Black History Month Lecture Explores Women in Higher Education

Feb 23, 2017

 

Dr. HoffBefore Katherine Johnson, Dorothy Vaughan, and Mary Jackson, there was Maudelle Tanner Brown Bousfield.

In 1906, Bousfield became the first African-American woman to graduate from the University of Illinois at Urbana-Champaign. Bousfield went on to achieve many other firsts, including serving as Chicago’s first black high school principal. Her ground-breaking career came decades before the pioneering work that Johnson, Vaughan, and Jackson did for NASA in the 1960s—remarkable achievements that are only becoming widely known thanks to the recently released Oscar-nominated film “Hidden Figures.”

Bousfield’s story, and the story of other African-American women like her, was the subject of Trinity’s recent Annual Black History Month Lecture, given by Tamara L. Hoff, Ph.D., an adjunct professor at the College. Hoff spoke on “Uncovering ‘Hidden Figures’: Black Women in Higher Education.”
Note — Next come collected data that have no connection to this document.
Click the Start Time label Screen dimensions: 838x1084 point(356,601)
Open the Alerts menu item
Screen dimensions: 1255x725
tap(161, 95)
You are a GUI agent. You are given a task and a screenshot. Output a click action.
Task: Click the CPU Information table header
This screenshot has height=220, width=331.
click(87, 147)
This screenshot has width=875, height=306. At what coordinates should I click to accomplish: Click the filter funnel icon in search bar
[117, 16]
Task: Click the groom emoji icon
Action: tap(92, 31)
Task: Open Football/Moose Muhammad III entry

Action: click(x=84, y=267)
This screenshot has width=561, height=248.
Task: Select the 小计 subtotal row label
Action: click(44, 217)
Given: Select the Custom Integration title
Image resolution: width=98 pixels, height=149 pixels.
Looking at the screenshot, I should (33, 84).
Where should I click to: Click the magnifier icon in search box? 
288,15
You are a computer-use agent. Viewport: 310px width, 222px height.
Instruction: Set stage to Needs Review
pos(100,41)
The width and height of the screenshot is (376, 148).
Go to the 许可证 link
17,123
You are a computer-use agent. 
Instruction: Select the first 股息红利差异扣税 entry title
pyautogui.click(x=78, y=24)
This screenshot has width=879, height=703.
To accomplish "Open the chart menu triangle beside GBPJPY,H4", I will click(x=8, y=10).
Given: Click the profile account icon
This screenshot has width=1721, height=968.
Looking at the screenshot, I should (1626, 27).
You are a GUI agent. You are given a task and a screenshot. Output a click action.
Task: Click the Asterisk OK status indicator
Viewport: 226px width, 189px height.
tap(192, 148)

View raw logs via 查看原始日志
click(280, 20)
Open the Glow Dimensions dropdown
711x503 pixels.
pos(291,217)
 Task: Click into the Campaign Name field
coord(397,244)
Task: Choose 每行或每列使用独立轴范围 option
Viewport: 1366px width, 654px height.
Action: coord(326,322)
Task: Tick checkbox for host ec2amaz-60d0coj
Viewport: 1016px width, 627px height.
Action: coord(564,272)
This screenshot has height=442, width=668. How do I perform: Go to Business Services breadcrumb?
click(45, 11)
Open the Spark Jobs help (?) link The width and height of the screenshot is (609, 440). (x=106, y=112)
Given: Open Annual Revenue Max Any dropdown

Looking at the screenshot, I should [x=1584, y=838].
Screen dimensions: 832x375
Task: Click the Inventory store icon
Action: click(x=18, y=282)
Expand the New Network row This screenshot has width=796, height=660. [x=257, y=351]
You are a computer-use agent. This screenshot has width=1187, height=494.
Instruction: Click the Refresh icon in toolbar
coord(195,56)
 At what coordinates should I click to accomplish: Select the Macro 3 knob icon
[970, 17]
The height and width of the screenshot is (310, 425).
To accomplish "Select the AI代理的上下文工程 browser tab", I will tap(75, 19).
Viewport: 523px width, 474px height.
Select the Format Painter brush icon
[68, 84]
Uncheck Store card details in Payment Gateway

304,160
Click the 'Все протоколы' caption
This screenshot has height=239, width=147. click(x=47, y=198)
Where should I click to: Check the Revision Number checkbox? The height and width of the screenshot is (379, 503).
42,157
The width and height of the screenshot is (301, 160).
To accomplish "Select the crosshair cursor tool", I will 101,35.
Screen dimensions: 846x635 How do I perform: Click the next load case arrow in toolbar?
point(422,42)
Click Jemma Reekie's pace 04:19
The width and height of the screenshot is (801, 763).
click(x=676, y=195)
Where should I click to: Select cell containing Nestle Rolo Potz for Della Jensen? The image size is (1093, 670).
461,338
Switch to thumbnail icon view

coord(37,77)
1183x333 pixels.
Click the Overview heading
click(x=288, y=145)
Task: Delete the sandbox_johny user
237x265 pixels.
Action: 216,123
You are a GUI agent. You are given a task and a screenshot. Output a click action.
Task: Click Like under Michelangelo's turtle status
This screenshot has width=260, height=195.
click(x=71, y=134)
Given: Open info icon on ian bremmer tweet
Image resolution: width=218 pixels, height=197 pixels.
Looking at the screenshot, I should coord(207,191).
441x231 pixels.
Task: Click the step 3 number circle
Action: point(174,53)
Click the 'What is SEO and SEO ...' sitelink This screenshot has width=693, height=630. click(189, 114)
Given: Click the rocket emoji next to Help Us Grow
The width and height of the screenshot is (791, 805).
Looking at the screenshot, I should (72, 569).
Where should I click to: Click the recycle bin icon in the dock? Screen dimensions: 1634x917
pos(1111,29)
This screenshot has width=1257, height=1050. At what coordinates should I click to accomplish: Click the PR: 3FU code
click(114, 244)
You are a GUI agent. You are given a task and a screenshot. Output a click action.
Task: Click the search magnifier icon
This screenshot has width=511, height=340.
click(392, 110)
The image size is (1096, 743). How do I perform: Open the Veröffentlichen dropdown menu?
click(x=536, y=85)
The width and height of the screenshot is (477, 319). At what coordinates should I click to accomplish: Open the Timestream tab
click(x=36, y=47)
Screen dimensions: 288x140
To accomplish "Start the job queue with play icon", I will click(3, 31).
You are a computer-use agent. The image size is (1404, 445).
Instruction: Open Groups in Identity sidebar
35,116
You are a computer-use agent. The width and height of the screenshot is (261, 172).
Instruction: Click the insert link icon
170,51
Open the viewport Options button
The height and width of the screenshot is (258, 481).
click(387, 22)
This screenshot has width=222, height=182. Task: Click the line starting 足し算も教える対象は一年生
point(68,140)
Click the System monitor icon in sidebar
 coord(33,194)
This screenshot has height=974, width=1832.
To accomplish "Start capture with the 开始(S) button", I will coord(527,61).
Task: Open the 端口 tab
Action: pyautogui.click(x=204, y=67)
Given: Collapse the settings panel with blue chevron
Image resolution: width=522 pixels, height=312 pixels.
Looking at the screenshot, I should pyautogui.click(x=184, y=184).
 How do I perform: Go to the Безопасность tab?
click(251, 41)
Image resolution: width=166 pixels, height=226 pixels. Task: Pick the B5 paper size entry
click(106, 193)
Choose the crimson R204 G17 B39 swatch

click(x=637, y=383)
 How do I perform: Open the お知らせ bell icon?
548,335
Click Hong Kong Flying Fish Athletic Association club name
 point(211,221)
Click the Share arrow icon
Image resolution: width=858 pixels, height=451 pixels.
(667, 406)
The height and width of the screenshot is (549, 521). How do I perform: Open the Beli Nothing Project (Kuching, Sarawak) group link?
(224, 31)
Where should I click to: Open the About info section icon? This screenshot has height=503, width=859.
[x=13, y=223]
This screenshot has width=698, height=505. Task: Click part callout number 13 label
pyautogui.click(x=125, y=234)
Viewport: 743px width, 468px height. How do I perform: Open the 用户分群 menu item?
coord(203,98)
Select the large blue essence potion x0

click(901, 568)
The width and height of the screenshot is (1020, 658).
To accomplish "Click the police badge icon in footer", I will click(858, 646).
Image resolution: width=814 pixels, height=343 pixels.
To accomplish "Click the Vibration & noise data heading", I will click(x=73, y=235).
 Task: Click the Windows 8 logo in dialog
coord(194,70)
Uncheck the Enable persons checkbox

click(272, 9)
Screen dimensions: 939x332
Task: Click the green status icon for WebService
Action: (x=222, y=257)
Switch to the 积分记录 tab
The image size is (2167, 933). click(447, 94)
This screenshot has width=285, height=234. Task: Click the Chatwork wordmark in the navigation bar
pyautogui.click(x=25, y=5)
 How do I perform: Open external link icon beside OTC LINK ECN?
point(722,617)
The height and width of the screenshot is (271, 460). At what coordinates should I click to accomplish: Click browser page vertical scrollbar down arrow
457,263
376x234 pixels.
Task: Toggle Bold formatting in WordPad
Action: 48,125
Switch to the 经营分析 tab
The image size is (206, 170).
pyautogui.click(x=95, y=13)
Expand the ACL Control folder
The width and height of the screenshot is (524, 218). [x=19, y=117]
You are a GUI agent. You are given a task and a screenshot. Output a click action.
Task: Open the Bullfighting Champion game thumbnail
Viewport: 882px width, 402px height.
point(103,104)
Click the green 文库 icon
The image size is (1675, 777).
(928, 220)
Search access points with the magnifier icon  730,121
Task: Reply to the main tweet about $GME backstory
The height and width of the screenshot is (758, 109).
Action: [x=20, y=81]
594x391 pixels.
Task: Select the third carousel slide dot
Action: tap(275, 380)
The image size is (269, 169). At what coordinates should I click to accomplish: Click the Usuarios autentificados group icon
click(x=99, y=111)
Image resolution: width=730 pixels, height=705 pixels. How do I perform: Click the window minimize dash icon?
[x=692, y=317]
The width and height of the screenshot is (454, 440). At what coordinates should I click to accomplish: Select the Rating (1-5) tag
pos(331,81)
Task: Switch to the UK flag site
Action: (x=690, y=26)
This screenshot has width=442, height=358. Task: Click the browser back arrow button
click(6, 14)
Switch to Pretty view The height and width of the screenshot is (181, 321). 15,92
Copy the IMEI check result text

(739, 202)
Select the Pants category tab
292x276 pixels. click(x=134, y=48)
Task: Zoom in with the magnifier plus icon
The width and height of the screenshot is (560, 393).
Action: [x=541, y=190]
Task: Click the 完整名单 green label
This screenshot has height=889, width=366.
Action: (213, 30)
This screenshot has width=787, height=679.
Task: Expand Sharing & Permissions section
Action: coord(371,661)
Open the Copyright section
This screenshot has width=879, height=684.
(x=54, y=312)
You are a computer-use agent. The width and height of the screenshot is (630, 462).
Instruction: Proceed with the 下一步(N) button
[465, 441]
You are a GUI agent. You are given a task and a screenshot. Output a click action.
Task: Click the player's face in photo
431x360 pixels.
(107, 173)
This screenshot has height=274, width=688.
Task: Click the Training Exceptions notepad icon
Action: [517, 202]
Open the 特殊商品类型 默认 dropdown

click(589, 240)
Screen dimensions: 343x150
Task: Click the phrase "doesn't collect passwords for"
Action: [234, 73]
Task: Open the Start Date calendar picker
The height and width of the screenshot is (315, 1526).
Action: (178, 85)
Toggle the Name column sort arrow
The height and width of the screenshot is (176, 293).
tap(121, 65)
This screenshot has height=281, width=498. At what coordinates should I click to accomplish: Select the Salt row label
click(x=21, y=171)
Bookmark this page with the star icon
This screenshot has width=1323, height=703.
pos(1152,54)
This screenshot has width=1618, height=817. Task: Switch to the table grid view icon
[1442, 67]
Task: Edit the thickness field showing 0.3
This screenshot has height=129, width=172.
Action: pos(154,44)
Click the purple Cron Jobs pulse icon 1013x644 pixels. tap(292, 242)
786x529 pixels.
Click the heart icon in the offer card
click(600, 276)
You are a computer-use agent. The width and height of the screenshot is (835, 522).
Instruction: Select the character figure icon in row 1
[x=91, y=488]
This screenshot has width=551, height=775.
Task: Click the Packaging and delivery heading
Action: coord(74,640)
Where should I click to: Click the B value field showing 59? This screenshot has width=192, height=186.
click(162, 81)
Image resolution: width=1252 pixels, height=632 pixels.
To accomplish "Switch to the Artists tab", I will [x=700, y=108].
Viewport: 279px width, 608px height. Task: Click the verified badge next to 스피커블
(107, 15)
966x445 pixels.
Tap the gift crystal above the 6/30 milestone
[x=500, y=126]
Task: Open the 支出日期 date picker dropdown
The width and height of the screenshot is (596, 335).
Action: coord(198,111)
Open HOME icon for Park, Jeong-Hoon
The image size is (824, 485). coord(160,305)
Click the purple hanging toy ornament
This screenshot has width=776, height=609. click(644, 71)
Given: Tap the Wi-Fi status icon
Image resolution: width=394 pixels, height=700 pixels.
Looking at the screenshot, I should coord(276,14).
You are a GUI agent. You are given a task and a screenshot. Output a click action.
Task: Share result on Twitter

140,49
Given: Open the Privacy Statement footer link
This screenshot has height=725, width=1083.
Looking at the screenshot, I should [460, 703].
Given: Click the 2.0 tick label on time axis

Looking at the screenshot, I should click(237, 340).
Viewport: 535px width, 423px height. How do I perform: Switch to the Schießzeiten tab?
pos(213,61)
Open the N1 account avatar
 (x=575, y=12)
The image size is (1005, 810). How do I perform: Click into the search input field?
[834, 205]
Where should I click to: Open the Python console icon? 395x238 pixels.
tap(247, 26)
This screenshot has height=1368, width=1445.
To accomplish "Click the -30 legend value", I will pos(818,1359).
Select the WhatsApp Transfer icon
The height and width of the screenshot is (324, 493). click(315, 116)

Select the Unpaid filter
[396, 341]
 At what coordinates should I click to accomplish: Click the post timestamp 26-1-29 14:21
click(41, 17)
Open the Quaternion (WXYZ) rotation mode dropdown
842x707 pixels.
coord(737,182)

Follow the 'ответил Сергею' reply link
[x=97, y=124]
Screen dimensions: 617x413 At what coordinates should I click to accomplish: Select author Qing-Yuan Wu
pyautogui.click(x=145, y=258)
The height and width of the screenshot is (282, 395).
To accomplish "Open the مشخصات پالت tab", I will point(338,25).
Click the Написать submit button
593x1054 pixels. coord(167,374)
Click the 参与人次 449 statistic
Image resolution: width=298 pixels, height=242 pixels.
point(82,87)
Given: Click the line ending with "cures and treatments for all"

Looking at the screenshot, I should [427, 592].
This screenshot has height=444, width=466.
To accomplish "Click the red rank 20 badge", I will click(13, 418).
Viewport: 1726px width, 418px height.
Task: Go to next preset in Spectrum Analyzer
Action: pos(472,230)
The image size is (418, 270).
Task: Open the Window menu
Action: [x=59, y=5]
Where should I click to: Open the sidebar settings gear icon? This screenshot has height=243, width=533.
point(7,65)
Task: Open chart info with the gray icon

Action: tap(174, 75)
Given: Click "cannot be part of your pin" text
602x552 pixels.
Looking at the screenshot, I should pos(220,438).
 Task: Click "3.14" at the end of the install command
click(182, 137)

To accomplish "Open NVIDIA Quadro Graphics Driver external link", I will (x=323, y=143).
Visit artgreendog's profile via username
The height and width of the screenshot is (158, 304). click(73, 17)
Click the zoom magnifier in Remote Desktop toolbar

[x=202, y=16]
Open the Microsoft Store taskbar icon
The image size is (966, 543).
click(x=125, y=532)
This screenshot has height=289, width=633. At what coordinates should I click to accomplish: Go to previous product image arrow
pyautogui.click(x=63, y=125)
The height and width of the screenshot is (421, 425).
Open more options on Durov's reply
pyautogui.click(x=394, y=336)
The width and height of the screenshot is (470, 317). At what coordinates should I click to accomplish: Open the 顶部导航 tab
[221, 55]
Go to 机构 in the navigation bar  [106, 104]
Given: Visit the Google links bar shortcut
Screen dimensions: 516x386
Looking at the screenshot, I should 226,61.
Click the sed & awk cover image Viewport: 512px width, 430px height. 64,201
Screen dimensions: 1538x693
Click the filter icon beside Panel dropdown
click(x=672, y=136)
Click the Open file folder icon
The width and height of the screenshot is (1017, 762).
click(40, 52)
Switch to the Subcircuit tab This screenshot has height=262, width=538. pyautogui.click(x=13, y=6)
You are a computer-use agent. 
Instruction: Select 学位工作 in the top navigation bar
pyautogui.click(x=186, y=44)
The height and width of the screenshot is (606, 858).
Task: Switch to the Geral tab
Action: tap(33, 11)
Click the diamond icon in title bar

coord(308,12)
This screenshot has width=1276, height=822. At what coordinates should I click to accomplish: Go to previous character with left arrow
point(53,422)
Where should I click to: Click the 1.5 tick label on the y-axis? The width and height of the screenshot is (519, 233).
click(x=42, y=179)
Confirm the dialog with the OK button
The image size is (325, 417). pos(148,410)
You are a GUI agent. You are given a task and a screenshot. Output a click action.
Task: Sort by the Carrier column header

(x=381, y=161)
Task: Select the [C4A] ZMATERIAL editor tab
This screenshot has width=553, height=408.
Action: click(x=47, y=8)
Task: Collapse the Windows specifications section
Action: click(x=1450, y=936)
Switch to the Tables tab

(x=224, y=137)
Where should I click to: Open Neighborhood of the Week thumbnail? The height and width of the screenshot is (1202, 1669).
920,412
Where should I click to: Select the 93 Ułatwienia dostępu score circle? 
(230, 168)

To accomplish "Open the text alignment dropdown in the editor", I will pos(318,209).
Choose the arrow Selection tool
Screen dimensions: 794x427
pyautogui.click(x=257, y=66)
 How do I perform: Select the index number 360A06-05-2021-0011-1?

While Bousfield went on to have a storied career as an educator, her dream was originally to be an astronomer, Hoff said. However, one of her professors at the University of Illinois discouraged her from that career path. According to that professor, there were only three female astronomers in the United States at that time and they were all white. He encouraged Bousfield to become a mathematics teacher instead, a path she decided to pursue.

In her lecture, Hoff described the challenges and successes of African-American women seeking to pursue degrees of higher learning such as Bousfield, Lucy Stanton, and Eslanda Goode Robeson. Hoff offered insights into what it was like for black women to attend historically black colleges, as well predominantly white institutions, in the 19th and 20th centuries. She also described the role that black sororities Alpha Kappa Alpha, Delta Sigma Theta, Zeta Phi Beta, and Sigma Gamma Rho played in offering academic, social, and professional support.

Many of the stories of these extraordinary women have been lost or untold, although Bousfield was recently honored by her alma mater when the University of Illinois opened Bousfield Hall in 2013. “Knowing our history gives us a sense of pride,” Hoff said. “And black history is American history.”